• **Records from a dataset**
——
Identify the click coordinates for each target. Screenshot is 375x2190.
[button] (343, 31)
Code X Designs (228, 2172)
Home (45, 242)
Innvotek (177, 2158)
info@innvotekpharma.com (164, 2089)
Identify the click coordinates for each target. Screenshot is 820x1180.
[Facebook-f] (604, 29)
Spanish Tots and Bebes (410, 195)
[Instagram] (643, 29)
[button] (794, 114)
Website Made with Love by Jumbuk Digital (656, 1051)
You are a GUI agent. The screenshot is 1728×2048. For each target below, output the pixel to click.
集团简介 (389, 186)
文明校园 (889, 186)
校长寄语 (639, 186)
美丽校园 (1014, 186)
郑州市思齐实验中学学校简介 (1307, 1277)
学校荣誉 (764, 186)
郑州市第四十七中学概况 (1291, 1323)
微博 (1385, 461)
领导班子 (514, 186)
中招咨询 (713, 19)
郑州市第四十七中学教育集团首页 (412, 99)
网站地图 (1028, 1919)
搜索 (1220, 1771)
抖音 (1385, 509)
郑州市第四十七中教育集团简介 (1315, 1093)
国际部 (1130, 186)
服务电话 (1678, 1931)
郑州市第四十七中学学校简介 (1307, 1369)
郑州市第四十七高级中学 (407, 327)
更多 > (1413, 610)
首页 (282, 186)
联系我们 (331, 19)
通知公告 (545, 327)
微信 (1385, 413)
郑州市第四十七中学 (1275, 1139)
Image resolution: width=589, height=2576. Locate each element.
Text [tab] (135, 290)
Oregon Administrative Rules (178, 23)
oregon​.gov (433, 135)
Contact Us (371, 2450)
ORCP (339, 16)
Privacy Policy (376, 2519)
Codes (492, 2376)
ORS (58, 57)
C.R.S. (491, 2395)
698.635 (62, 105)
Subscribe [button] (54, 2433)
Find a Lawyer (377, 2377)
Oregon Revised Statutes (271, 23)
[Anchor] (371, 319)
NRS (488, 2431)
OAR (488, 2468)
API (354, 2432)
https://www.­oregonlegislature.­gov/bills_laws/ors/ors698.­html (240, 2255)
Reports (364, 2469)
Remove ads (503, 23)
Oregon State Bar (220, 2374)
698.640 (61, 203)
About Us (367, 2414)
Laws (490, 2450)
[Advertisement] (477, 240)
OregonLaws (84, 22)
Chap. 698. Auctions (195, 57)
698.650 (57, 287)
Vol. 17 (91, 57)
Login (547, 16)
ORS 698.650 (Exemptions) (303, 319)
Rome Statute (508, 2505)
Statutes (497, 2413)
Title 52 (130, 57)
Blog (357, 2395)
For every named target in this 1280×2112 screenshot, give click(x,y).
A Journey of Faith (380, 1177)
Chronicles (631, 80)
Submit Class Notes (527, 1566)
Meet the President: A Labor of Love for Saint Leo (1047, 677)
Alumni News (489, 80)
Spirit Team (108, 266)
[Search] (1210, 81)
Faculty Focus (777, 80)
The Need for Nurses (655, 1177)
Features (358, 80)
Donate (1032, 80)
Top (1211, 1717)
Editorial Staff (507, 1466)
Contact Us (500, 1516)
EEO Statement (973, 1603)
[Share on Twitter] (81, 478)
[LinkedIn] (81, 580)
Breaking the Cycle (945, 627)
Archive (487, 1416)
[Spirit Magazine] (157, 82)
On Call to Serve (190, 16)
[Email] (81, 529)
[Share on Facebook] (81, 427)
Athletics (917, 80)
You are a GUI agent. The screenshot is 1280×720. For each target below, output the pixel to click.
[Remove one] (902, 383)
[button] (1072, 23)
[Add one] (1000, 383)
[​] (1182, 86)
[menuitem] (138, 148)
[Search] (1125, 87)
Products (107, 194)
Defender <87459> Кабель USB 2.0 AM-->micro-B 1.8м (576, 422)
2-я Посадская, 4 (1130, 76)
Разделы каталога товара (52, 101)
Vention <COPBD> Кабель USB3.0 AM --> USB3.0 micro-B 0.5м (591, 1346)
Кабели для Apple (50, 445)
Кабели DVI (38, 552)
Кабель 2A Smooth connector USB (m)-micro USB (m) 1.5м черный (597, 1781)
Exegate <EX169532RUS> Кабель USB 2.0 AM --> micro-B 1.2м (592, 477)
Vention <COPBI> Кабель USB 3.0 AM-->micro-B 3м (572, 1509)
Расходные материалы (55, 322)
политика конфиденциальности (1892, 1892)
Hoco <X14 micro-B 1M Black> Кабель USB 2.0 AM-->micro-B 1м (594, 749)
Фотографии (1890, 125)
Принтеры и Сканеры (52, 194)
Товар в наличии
——
• **Task statement**
Scan the data for the word "target" and copy every line where it shows up.

• **Expected answer**
Identify the click coordinates for each target. Screenshot is 375x2190.
Identify the click coordinates for each target. Screenshot is 820x1180.
You are a GUI agent. The screenshot is 1728×2048. For each target below, output the pixel to click.
For every named target in this 1280×2112 screenshot, give click(x,y).
You are a GUI agent. The screenshot is 1280×720. For each target below, output the pixel to click.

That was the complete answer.